I missili russi su Kiev ci portano  vicino al punto di non ritorno

I bombardamenti della notte, il possibile ingresso dell'esercito bielorusso a fianco di Mosca nel campo di battaglia, le parole del Cremlino e quelle di Macron. La tensione non è mai stata così alta

Gli attacchi russi sulla popolazione civile in tutto il territorio dell’Ucraina segnano «un cambiamento profondo della natura di questa guerra». A dirlo è il presidente francese Emmanue Macron, che non ha però voluto aggiungere altro rispetto a questo criptico commento. Ma che tuttavia lascia intendere quanto sia inorridito dalla violenta rappresaglia del Cremlino per l’affronto ucraino, responsabile di aver fatto saltare in aria il ponte di Kerch che collega la Russia alla Crimea.
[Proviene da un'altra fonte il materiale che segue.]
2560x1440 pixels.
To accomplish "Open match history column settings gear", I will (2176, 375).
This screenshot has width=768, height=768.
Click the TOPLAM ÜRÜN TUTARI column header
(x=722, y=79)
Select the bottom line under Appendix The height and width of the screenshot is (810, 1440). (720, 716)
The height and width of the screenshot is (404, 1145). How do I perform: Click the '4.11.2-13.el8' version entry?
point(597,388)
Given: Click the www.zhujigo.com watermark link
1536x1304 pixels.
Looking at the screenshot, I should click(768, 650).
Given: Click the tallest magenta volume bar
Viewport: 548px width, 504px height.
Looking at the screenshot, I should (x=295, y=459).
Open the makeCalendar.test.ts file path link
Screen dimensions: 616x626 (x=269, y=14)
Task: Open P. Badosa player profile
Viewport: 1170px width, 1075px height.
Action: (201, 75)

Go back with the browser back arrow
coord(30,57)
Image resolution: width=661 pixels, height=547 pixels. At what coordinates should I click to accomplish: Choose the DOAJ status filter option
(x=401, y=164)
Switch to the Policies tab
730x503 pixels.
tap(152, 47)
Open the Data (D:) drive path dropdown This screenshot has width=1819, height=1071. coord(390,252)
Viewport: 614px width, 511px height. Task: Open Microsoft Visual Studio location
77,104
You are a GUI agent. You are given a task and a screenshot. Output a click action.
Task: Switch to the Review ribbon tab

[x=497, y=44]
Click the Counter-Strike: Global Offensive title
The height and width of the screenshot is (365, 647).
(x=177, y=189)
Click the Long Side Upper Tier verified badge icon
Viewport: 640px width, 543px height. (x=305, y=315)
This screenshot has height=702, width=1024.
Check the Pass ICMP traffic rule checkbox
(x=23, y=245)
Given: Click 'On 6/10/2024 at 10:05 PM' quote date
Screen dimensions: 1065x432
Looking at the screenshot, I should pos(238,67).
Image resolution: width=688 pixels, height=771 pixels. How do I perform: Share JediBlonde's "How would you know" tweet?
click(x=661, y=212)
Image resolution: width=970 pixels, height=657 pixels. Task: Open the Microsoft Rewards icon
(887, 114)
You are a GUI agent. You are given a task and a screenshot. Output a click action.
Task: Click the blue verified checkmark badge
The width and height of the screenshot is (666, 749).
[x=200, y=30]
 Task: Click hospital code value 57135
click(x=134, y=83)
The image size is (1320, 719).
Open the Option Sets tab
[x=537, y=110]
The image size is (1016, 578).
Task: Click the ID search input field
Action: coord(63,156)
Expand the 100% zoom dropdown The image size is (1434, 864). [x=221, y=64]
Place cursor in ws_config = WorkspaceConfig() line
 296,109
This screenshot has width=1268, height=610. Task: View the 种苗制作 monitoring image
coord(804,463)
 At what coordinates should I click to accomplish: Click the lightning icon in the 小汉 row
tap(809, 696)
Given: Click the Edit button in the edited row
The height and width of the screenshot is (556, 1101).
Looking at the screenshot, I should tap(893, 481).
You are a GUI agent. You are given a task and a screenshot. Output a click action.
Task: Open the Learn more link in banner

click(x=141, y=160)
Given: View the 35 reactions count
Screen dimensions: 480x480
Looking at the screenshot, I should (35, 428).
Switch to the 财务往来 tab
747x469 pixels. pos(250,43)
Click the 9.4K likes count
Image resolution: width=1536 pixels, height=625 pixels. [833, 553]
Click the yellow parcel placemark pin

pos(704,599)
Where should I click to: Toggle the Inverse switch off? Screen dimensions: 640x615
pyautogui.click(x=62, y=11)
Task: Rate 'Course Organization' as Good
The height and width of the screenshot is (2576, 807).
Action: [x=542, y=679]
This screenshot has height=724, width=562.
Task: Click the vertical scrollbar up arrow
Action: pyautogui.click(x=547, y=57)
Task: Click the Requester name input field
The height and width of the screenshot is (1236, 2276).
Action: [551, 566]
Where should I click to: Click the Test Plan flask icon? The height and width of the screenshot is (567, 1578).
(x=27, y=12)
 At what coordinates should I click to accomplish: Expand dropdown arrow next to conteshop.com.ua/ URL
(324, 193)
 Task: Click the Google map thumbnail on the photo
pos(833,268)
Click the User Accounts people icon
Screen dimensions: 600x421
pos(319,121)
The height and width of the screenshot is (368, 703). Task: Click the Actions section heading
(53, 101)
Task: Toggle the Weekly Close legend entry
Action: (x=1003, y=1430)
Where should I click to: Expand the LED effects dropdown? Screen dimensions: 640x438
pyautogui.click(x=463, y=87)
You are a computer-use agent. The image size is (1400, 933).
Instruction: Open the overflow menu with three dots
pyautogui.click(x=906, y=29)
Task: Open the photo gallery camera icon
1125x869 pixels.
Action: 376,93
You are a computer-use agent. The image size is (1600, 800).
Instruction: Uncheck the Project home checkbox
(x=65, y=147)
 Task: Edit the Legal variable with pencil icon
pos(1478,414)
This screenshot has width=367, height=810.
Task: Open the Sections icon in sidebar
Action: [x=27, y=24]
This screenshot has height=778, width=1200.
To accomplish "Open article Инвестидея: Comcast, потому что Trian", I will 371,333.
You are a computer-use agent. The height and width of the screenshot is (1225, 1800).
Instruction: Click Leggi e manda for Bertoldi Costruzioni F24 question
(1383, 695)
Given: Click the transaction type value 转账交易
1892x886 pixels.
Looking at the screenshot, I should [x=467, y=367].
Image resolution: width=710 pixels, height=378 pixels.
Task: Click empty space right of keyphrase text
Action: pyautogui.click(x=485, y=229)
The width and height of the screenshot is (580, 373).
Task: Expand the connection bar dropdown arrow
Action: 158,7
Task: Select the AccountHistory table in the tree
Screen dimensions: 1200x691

Perché di questo si è trattato, una rappresaglia, per stessa ammissione di Mosca: «Questa mattina, su suggerimento del Ministero della Difesa e secondo il piano di Stato Maggiore, è stato effettuato un massiccio attacco con armi aeree, marittime e terrestri di alta precisione a lungo raggio su energia, comando militare e strutture di comunicazione dell’Ucraina» si legge in un comunicato del Cremlino.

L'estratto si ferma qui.